Dos o tres cosas acerca de la retrospectiva de Christian Petzold

Por Marcos Rodríguez

Hielo fino

A lo mejor estoy siendo un poco más romántico de lo razonable, pero encuentro una contradicción fundamental en el corazón de las películas de Christian Petzold. Una contradicción fuerte, que se despliega a lo largo de sus películas como una evolución, pero que marca también cada una de sus obras. Vuelvo a ver Yella (2007), después de unos diez años, y la encuentro otra vez, más evidente que nunca: algo quema y algo muerde con el frío del análisis. Algo está calculado y algo desborda. Por sobre todo, lo que hay en Petzold es cine.

Instrucción:
Reproduce sin cambios, del texto sobre la retrospectiva de Christian Petzold, todo lo que va desde "Por Marcos Rodríguez" hasta "Petzold es cine.".

Extracto de datos:
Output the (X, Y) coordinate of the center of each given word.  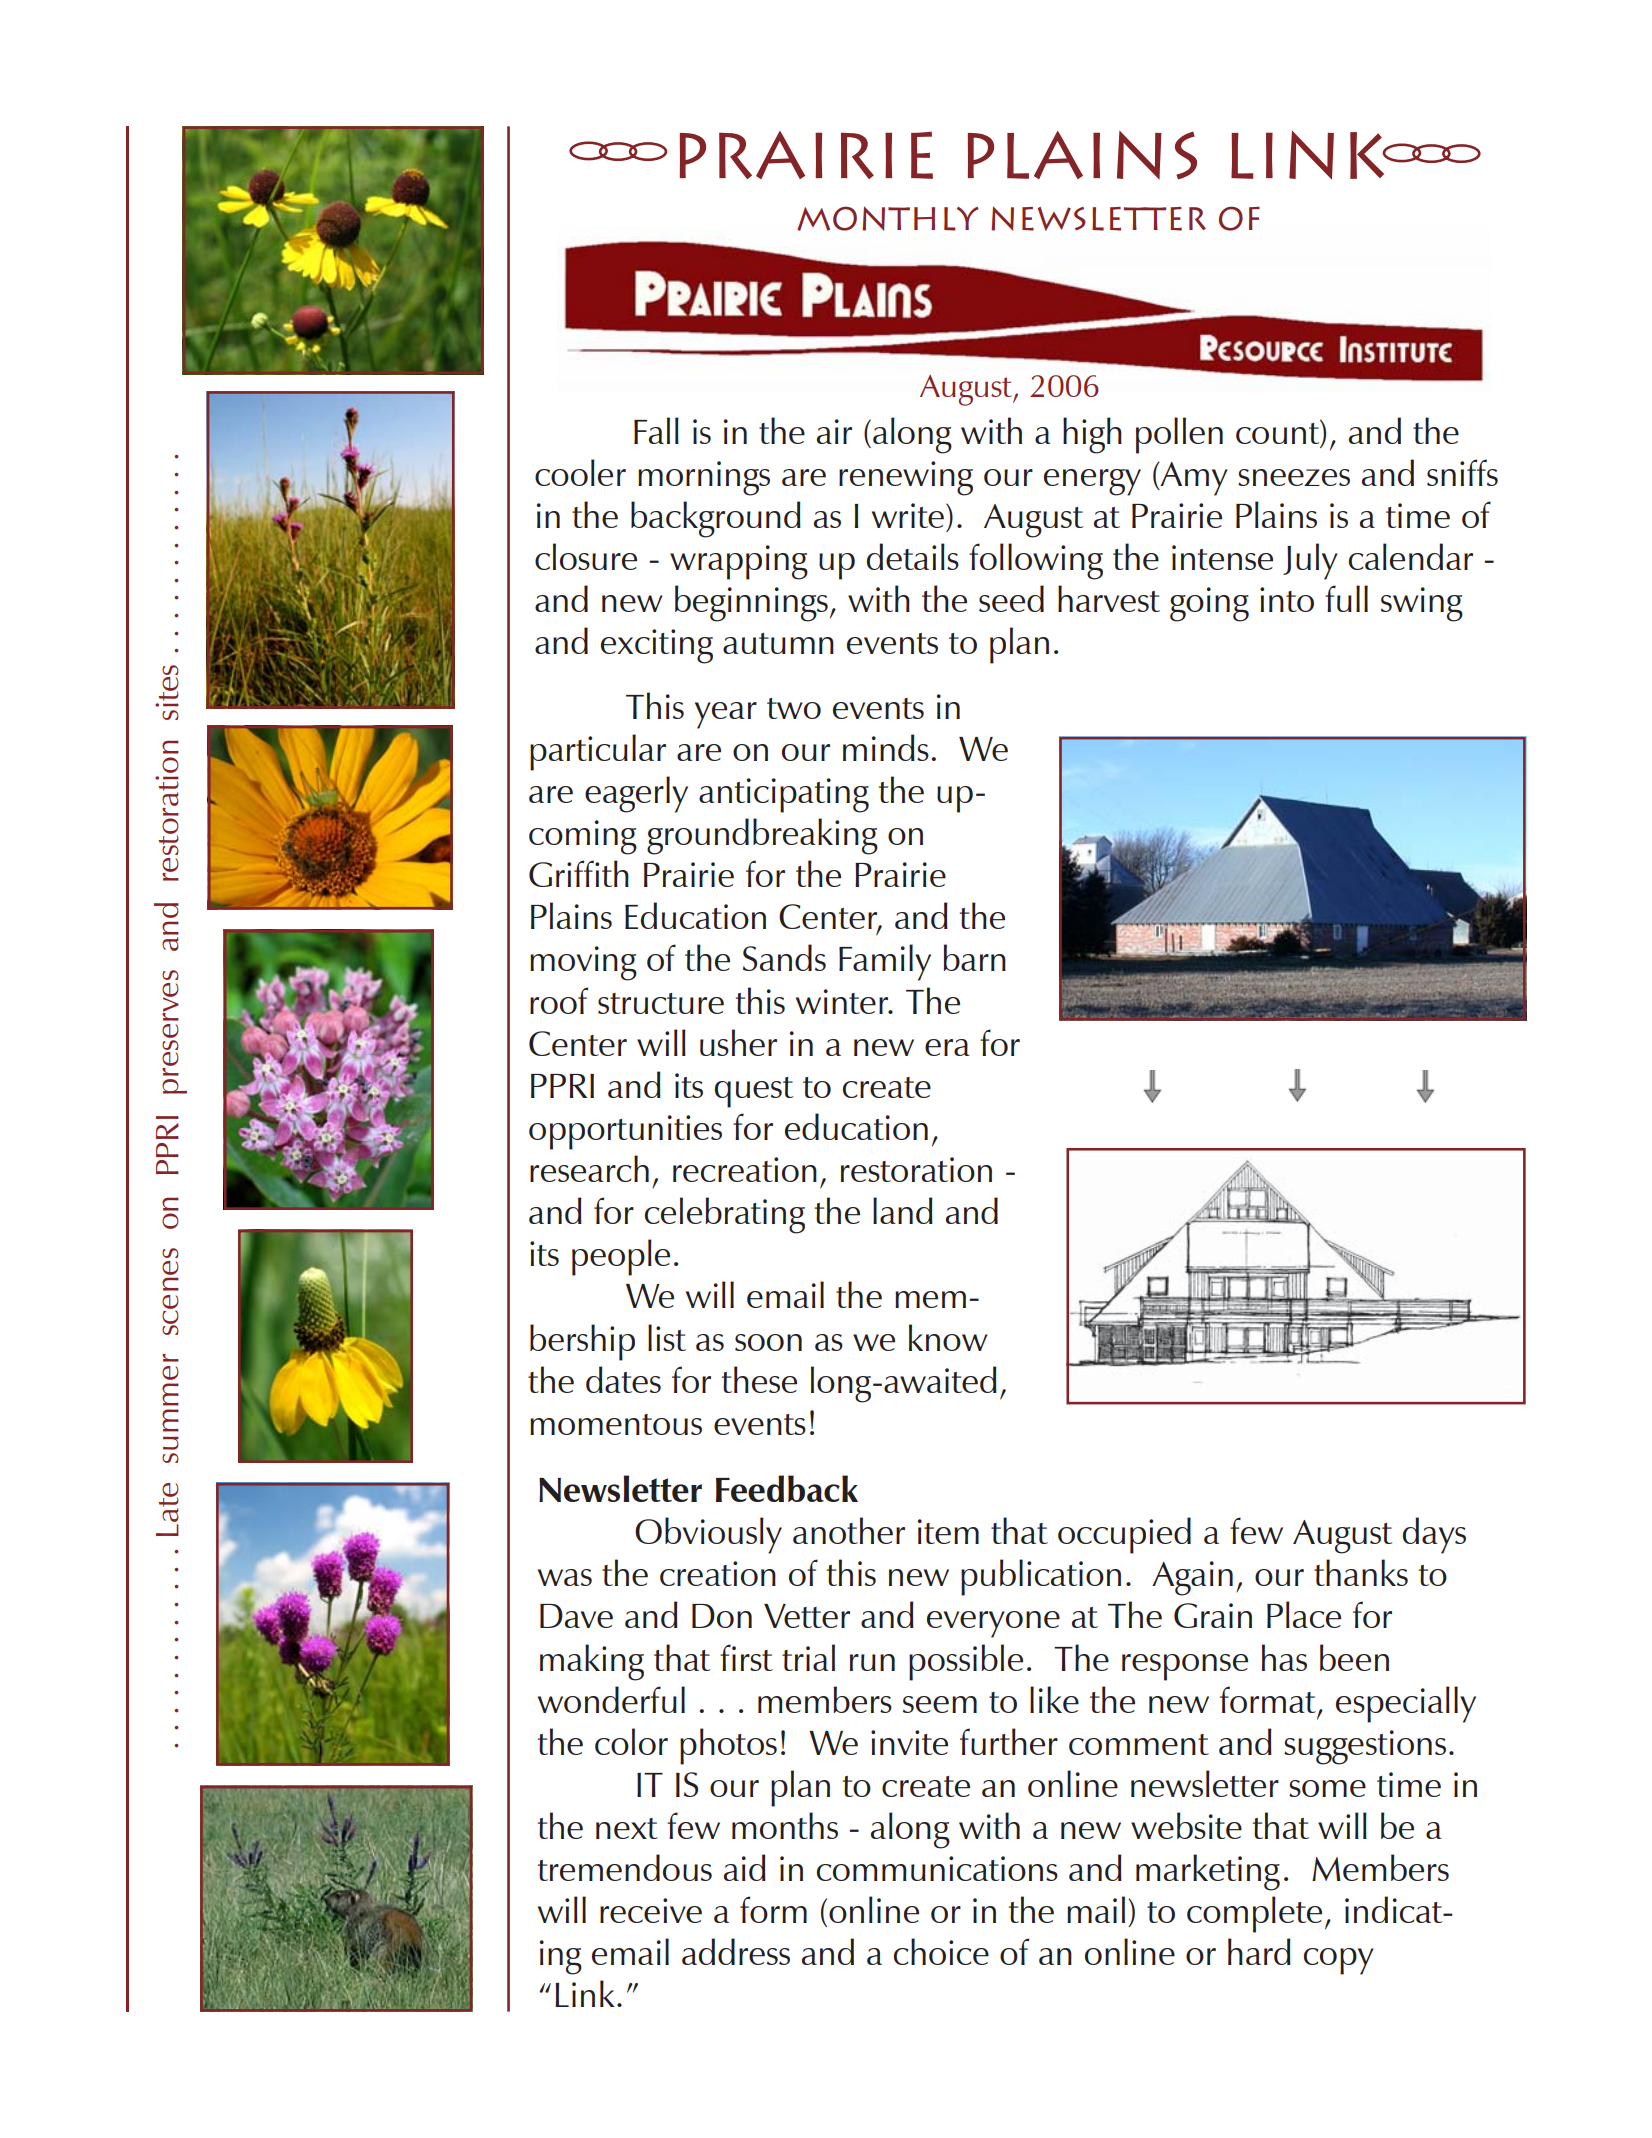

Respuesta final:
Por Marcos Rodríguez

Hielo fino

A lo mejor estoy siendo un poco más romántico de lo razonable, pero encuentro una contradicción fundamental en el corazón de las películas de Christian Petzold. Una contradicción fuerte, que se despliega a lo largo de sus películas como una evolución, pero que marca también cada una de sus obras. Vuelvo a ver Yella (2007), después de unos diez años, y la encuentro otra vez, más evidente que nunca: algo quema y algo muerde con el frío del análisis. Algo está calculado y algo desborda. Por sobre todo, lo que hay en Petzold es cine.